Authorization endpoints

Authorization to use privileged facility resources (POST)

To validate access to other, permanent resources available for users this endpoint is called on demand with the account name. This endpoint can be defined in the "BACKEND_UO_IS_AUTHORIZED" setting of the calipsoplus/settings_[local|test|demo|prod].py file. The service providing this endpoint will need to decide if the user is authorized to access these resources.

This endpoint is secured with HTTP Basic Authentication.

Arguments

  • login: String. Name of the account to check.

Responses

  • HTTP 200 OK: All fine.
  • HTTP 404 Not Found: User not found.
  • HTTP 400 Bad Request: Missing arguments or an error has occurred during processing.
  • HTTP 403 Forbidden: Access credentials not provided.

Response contents (if OK)

The response is expected in JSON format, in the following structure:

  • result: Boolean. If true, the user is authorized to access the privileged resources. Else, do not allow access.

Local data provider endpoints

Get experiments by login (GET)

If the dynamic retrieval of experimental data is enabled, the endpoint defined in the "DYNAMIC_EXPERIMENTS_DATA_RETRIEVAL_ENDPOINT" of the calipsoplus/settings_[local|test|demo|prod].py file will be queried on demand to load the experiment data associated with a given account. The output of this endpoint is expected to be paginated.

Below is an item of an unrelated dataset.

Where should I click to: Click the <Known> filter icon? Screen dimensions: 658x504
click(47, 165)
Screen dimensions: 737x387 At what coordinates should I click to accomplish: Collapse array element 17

This endpoint is secured with HTTP Basic Authentication.

Arguments

  • username: String. Name of the account to retrieve experiments from (is provided as part of the URL path).
  • search: String. Query argument (optional). String to be searched for in either experiment subject, body, beamline, or serial number.
  • ordering: String. Query argument (optional). Field by which to order ('-' preceding the name indicates descending order). The supported fields are:
    • proposal_id
    • subject
    • body
    • beam_line
  • page_size: Integer. Query argument. Number of elements to return as maximum per request.
  • page: Integer. Query argument. Page number.

Responses

  • HTTP 200 OK: Account exists.
  • HTTP 404 Not Found: The specified account does not exist.
  • HTTP 400 Bad Request: Missing arguments or an error has occurred during processing.
  • HTTP 403 Forbidden: Access credentials not provided.

Response contents (if OK)

The response is expected in JSON format, in the following structure:

  • count: Integer. Number of elements of the total result set.
  • next: String. URL pointing to the next page (may be null if no further pages are available).
  • previous: String. URL pointing to the previous page (may be null if no previous pages are available).
  • results: List. Contains the experiments the user has participated in. The structure of each element is as follows:
    • subject: String. Title or subject of the experiment.
    • proposal_id: String. Identifier of the experiment (must be unique).
    • body: String. Abstract or description of the experiment.
    • beam_line: String. Name of the beamline associated with the experiment.
    • uid: String. User Identification
    • gid: String. Group Identification
    • sessions: List. Contains the data collection sessions of this experiment. The structure of each element is as follows:
      • sesion_number: String. Unique identifier for the session.
      • start_date: Timestamp. Date of the start of the session.
      • end_date: Timestamp. Date of the end of the session.
      • subject: String. Subject of the session, if available.
      • body: String. Description of the session, if available.
      • data_set_path: Json volume definition.